No dog owner would deliberately cause his or her dog to become insecure or confused.  Yet that’s exactly what takes place when we relinquish our position of authority with our dog by not providing him with guidance, leadership, or direction.  Big mistake.  

A dog can be humanized all day long, but in the end he will still be a pack animal, hard wired with a drive that insists be part of a cooperative social structure.  A pack.  Herein lies the rub: if the dog’s owner is not perceived as the leader of that pack, the dog has no other choice than to step up to the place and take on that role. 

For a dog, a world without discipline or structure is a frightening place to be.  Dogs instinctively realize they are not equipped to manage a human household.  But that’s exactly the role we inadvertently thrust them into by not making it clear we’re in charge.  The dog feels the weight of the world on him.

When a client brings a troubled dog to me, I evaluate the severity of the dog’s issues, but more importantly, the willingness of the owner to make significant changes in how they interact with their dog.  Some cases are easy fixes.  The owner merely needs more information and a customized strategy that addresses their dog’s behavior.  If the owner is highly motivated and committed, he goes home with his dog to continue with the rehabilitation process.  
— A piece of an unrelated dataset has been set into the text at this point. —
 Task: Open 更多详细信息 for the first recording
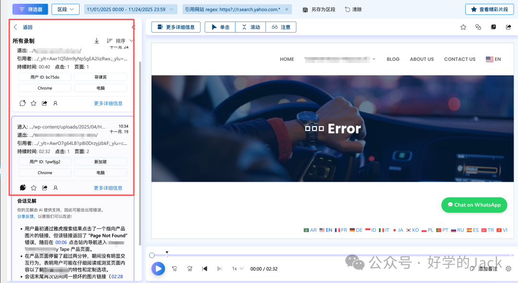(x=108, y=103)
Other cases are more involved:  The dog’s bad behavior has escalated over months or years.  The dog may be fighting with another dog in the home.  Perhaps he’s begun to redirect on the owner when he becomes frustrated. He’s impossible to walk without lunging at other dogs or people.  He might even have a bite record. 
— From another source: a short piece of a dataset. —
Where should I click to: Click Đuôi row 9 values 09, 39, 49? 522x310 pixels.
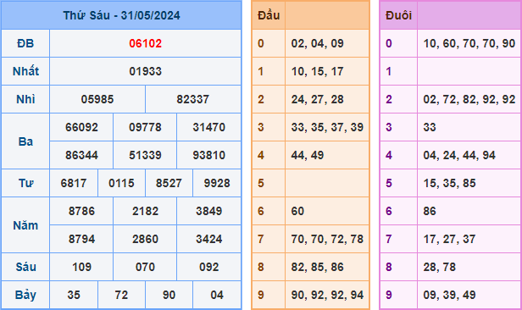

These severe cases usually require an intake of the dog to the Second Chance Ranch.  The dog needs to be immersed in a completely disciplined environment.  He needs daily pack walks with a group of balanced dogs.  His individual behavior issues need to be addressed with structured sessions multiple times a day.  
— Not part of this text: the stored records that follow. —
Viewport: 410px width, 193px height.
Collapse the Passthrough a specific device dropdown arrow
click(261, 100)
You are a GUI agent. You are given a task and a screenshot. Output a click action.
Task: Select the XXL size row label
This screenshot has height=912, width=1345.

Turning the dog around is usually the easy part.  The dynamics of the relationship between the dog and his owner must now be turned around for the rehabilitation process to be successful.  This often feels like a “born again” experience for the owner.  He or she must give up their way of thinking and interacting with their dog, and replace it with proper and healthy ways of relating.  They must fully embrace the information they’ve obtained about how to manage their dog, and not deviate from it.  It is often a difficult process for the owner, and at first, it may feel very unnatural.

If the owner stays committed and stays on course, he WILL experience success with his dog. And more importantly, he’ll learn a great deal about himself.  He will have learned how to remain calm in situations that at one time made him panic.  His bond with his dog will now be based on healthy respect.  His dog will become his joy, and not his burden.

Nothing worth doing in life is easy.  But the reward of tackling difficult issues and achieving success with them makes it all worthwhile.  The journey requires effort, ability and commitment.  But in the end, there is no sweeter prize than to have a balanced and compatible relationship with your dog.

I understand the important role the human plays in the dog’s rehabilitation.  That’s why I always commit to my clients that I will be there to teach, guide and follow up with them both during and after their dog leaves my care.  My goal is twofold:  rehabilitate the dog, and teach the owner how to maintain the work.  If my clients are 100% committed to this goal as well, then only success lies in the future.